Figure 2. Binding of retinoic acids to TaRXR.

(A) Single point analysis of binding preference of T. adhaerens RXR (thrombin cleaved) to ³H-labelled 9-cis-RA over all-trans-RA. Radioactive 9-cis-RA (9-cis-RA^∗) binds at a concentration of 4 nM to 200 nanograms of T. adhaerens RXR. 200-fold excess of unlabeled 9-cis-RA displaces more than 80% of labeled 9-cis-RA from binding to T. adhaerens RXR (9-cis-RA^∗  + 9-cis-RA) while the same molar excess of all-trans-RA (9-cis-RA^∗ + AT-RA) which is likely to contain approximately 1% spontaneously isomerized 9-cis- RA, competes away less than 50 % of bound ³H-labeled 9-cis-RA. Radioactive ³H-labeld all-trans-RA (AT-RA^∗) at identical conditions binds only slightly more than the observed non-specific binding.
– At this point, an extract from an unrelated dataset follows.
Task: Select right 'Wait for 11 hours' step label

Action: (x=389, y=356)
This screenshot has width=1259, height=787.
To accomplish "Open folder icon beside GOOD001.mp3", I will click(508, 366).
This interaction is not displaced by the excess of non-labeled 9-cis-RA (AT-RA^∗ + 9-cis-RA) nor non-labeled all-trans-RA (AT-RA^∗  + AT-RA). Results are expressed as a ratio of the radioactivity bound to TaRXR/total radioactivity used for the binding at the given condition. (B) Analysis of binding properties of T. adhaerens RXR (in the form of GST-TaRXR) to ³H-labelled 9-cis-RA and ³H-labelled all-trans-RA. The experiment differs from the experiment shown in A in 5-fold greater amount of radioactive all-trans-RA (and therefore only 40-fold excess of non-radioactive competitors). The experiment shows identical binding properties of GST-TaRXR as those observed with thrombin cleaved TaRXR. (C) Kinetic analysis of binding of ³H-labeled 9-cis-RA to T. adhaerens RXR prepared as GST-fusion protein (GST-TaRXR). The plateau is reached at around 3 to 5 × 10⁻⁹ M.